Ex-FCA insider says UK crypto ambition hindered by policy-execution gap
A former FCA policy insider says the UK's ambition to become a crypto hub is being held back by a significant gap between policy design and implementation.

A former policy insider at the UK's Financial Conduct Authority (FCA) has highlighted a fundamental disconnect between the country's ambition to become a global crypto hub and the actual execution of its regulatory framework.

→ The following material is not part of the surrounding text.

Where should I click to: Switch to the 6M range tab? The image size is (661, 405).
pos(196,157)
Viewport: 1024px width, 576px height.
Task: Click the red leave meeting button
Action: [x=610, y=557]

Isadora Arredondo, now vice president of global policy at Hedera, previously worked at the FCA during Brexit and later on crypto regulation. She told CoinDesk that the UK's struggle to gain momentum as a crypto hub stems from a "great divide" between policymaking and implementation. "I had never encountered first-hand the world that separates policy ambition from policy execution," she said in an interview in London.
For crypto traders and investors, this regulatory uncertainty can translate into market volatility and delayed institutional adoption. When a major jurisdiction like the UK sends mixed signals, it affects global risk sentiment and can slow capital inflows into digital assets. Traders should monitor regulatory developments closely, as clearer rules often precede increased participation from traditional finance. For real-time pricing context on how such news impacts crypto markets, check NowPrice's crypto page.
Looking ahead, the UK government may need to bridge this gap to avoid falling behind other jurisdictions like the EU's Markets in Crypto-Assets (MiCA) framework or Singapore's progressive stance. Any concrete steps toward harmonizing policy with execution could boost confidence and attract more crypto businesses to London. Market participants will be watching for FCA announcements and parliamentary debates on the matter.